> [EXERCISE PROMPT] Look through the material below and copy every line containing the word "color".

= Beginning of Section =

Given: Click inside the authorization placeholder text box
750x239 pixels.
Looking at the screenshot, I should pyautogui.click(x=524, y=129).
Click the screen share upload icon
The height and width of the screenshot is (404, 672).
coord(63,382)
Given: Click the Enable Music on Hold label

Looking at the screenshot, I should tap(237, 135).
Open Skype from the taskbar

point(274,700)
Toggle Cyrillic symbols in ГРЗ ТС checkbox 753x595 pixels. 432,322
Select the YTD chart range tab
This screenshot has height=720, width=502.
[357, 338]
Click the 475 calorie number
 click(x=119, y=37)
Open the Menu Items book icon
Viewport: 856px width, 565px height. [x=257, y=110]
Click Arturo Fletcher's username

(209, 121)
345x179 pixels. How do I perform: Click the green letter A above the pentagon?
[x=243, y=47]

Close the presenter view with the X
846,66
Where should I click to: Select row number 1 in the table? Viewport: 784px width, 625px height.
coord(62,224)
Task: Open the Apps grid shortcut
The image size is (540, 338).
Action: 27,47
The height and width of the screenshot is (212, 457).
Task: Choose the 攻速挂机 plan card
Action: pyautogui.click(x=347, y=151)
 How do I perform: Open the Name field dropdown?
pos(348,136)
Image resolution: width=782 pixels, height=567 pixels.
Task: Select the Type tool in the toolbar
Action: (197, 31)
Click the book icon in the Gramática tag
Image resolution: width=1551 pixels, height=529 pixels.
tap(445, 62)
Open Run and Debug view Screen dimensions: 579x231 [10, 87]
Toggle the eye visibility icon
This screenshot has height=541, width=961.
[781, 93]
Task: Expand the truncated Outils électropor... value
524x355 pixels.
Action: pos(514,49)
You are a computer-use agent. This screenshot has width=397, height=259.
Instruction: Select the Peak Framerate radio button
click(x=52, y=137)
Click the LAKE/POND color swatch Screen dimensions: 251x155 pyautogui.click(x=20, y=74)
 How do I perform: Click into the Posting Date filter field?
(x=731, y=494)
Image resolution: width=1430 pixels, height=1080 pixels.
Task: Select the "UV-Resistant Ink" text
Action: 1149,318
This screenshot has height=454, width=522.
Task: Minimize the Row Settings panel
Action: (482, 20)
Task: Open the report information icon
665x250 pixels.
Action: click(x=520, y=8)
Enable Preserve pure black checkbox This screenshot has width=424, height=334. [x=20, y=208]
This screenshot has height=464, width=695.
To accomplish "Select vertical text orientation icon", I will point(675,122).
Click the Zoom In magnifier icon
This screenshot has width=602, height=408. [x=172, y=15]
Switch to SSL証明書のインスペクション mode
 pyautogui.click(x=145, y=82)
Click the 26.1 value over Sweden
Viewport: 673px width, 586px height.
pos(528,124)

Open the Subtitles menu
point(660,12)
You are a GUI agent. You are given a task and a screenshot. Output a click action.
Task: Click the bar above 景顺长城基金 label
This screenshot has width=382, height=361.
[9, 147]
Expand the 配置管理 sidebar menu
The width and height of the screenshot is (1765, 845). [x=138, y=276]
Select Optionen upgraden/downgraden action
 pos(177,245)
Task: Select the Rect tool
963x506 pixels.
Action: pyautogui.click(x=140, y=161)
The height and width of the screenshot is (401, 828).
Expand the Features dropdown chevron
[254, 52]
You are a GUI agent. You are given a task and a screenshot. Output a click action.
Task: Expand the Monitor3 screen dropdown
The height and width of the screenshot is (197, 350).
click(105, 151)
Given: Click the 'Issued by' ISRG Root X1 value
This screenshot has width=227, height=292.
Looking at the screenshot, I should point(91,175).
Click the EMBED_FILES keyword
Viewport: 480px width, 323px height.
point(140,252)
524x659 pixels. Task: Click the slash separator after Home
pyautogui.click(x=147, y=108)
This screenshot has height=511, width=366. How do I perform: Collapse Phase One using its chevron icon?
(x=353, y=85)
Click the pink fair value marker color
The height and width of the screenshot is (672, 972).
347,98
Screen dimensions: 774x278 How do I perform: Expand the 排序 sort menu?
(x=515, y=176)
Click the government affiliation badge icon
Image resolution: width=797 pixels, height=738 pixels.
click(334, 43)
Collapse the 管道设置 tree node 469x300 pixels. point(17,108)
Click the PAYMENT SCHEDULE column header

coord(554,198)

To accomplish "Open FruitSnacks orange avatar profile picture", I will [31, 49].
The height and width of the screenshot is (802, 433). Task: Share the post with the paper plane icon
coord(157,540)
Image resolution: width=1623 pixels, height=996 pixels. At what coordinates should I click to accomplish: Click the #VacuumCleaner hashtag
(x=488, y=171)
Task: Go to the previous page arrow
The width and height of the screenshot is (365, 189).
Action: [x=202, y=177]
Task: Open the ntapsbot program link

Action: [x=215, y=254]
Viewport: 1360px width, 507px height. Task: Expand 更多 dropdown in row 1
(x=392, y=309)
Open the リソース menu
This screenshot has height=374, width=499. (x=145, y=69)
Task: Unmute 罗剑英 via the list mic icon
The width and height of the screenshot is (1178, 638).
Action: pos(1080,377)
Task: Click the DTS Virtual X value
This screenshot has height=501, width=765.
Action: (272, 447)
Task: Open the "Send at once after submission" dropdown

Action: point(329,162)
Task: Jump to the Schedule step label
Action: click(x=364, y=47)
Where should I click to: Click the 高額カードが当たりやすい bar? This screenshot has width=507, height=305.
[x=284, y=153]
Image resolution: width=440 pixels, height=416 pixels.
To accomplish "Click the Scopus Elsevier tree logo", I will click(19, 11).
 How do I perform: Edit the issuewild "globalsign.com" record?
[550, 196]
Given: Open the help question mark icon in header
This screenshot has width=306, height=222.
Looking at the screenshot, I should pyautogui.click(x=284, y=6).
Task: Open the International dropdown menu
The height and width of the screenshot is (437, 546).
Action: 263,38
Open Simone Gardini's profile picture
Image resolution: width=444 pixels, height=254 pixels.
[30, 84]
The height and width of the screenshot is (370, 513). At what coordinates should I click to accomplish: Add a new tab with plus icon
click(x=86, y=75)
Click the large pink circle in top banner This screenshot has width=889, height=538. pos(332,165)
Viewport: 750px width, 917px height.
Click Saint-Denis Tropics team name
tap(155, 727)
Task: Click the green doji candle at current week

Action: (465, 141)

= End of Section =

> [RESPONSE]
Click the LAKE/POND color swatch Screen dimensions: 251x155 pyautogui.click(x=20, y=74)
Click the pink fair value marker color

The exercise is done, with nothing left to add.